Azidothymidine, the first drug that was approved in the fight against AIDS in the 1980s, is still a main component in the medication mix commonly prescribed to HIV patients today. But new research may have found a plant-derived chemical compound that is much more effective than azidothymidine.
Due to awareness campaigns and efforts to prevent HIV, the number of new infections dropped by 19 percent between 2005 and 2014. The number of HIV-related deaths has also been falling since the mid-1990s, largely due to advances in HIV treatment.
Although there is yet no cure for HIV, antiretroviral therapy significantly slows down the progression of the virus. The first drug to have been approved in the fight against AIDS is azidothymidine (AZT).
Since 1987, however – the year in which AZT was approved by the U.S. Food and Drug Administration (FDA) – the virus has adapted to the drug. Today, HIV patients are given a combination of various drugs, of which AZT is often still the main component.
AZT works by inhibiting an enzyme that the HIV virus needs to replicate inside a host cell. This enzyme is called reverse transcriptase.
New research, published in the Journal of Natural Products, has found a plant compound that may be more effective at inhibiting this enzyme than AZT.
The chemical compound is called “patentiflorin A” and is derived from a medicinal plant found in East Asia: Justicia gendarussa.

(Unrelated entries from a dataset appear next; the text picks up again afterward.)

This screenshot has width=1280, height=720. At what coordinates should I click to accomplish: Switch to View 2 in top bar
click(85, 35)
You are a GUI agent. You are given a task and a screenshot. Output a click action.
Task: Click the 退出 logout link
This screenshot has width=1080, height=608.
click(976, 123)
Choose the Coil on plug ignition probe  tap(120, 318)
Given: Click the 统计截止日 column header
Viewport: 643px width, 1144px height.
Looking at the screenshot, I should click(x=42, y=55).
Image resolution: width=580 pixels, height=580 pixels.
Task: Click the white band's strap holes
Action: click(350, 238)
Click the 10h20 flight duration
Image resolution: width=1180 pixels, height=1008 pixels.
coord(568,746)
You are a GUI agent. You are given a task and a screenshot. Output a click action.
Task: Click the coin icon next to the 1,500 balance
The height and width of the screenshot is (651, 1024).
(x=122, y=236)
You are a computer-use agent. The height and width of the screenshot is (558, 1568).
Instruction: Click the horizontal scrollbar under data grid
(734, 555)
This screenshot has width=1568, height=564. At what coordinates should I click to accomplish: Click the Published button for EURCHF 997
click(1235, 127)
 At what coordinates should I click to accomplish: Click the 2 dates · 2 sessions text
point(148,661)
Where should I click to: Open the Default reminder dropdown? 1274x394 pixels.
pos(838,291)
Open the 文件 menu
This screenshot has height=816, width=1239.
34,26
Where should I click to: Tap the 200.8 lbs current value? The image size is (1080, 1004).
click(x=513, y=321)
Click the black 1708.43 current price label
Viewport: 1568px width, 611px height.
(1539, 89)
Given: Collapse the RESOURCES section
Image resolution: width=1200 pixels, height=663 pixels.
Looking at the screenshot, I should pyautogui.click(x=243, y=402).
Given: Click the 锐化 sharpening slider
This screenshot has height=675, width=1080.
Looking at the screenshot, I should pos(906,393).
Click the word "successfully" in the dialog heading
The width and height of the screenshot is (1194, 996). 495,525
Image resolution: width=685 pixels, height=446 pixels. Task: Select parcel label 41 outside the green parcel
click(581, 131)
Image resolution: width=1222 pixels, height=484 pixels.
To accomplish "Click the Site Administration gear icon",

The discovery is the result of a research effort extending over several years, carried out by an international team of scientists from the University of Illinois at Chicago (UIC), the Hong Kong Baptist University in Kowloon Tong, and the Vietnam Academy of Science and Technology in Hanoi.
The team was led by Lijun Rong, a professor of microbiology and immunology at the UIC College of Medicine, who has special expertise in identifying antiviral agents.
Prof. Rong and colleagues selected Justicia from a pool of more than 4,500 plants.
After separating the extracts of the stems and roots of this plant using bioassay-guided isolation – which is the most common procedure for separating extracted compounds based on their biological activity – the researchers found the “anti-HIV arylnaphthalene lignan glycoside” that is patentiflorin A.
Then, Prof. Rong and team assessed the effect of the compound against the M-tropic and T-tropic HIV isolates. “Tropism” refers to the type of cells that the virus is able to invade. M-tropism refers to the virus’ ability to invade macrophages, while T-tropism refers to its ability to invade T cells, which are both white blood cells with key roles in immunity.
The tropism tests showed that patentiflorin A had “a significantly higher inhibition effect than the clinically used anti-HIV drug AZT.”
“Patentiflorin A was able to inhibit the action of reverse transcriptase much more effectively than AZT, and was able to do this both in the earliest stages of HIV infection when the virus enters macrophage cells, and alter infection when it is present in T cells of the immune system,” Prof. Rong explains.
He also notes that his team managed to synthesize the compound de novo, or “from scratch.” He says:
“If we can make the drug in the lab, we don’t need to establish farms to grow and harvest the plant, which requires significant financial investment, not to mention it has an environmental impact.”
Prof. Lijun Rong
He concludes, “Patentiflorin A represents a novel anti-HIV agent that can be added to the current anti-HIV drug cocktail regimens to increase suppression of the virus and prevention of AIDS.”